Mercury's situation is a major challenge to the magnetic dynamo theory. In true scientific fashion, the theory makes a testable prediction: Mercury should have no magnetic field or one even less than Mars' one. Observation, the final judge of scientific truth, contradicts the prediction. Should we throw out the magnetic dynamo theory then? Astronomers are reluctant to totally disregard the theory because of its success in explaining the situation on the other planets and the lack of any other plausible theory.
So most take a more conservative route: either modifying the magnetic dynamo theory or investigating Mercury more closely to find out what is so unusual about its interior to produce a magnetic field despite our expectations. Is their reluctance a violation of the objectivity required in science? Perhaps, but past experience has taught that when confronted with such a contradiction, nature is telling you that you forgot to take something into account or you overlooked a crucial process.

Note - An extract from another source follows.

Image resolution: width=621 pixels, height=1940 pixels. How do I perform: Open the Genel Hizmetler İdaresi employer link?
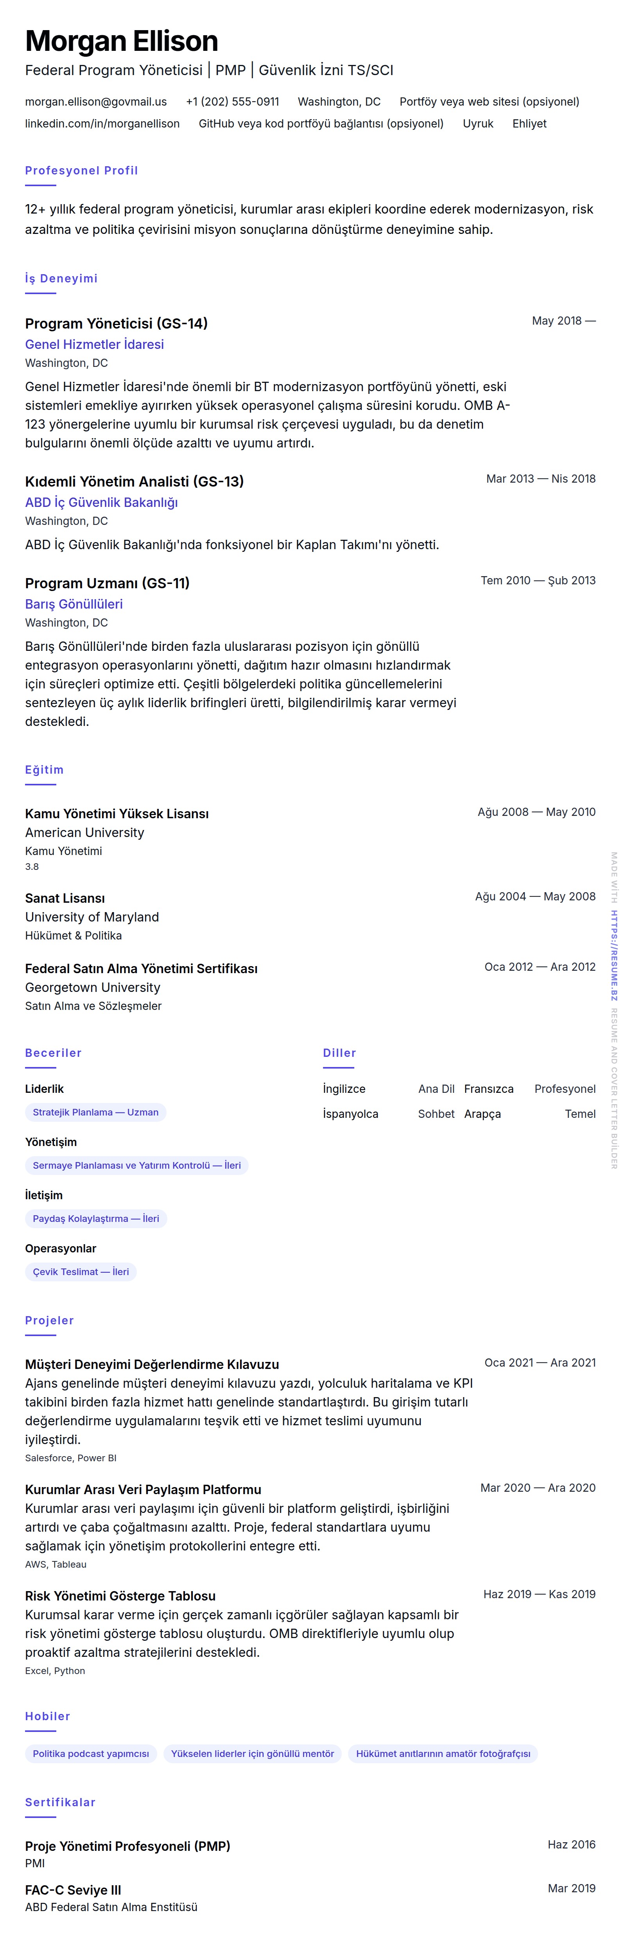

One example of this is the discovery of the planet Neptune. When its near twin planet, Uranus, was discovered, astronomers were very confident in Newton's gravity theory because of its over a hundred-year success rate in explaining the motions of many different types of objects. So they applied Newton's gravity theory to Uranus' orbit. However, after several decades of further observation of Uranus, the predicted orbit was significantly different from the observed orbit. Rather than throwing out Newton's gravity theory, astronomers used the contradiction to predict the presence of another planet beyond Uranus. Within a couple of years, Neptune was discovered at the position predicted! Might the same sort of thing be happening with the magnetic dynamo theory and Mercury's magnetic field? Perhaps. One thing is for sure, scientists love a good puzzle and will work hard at trying to solve it.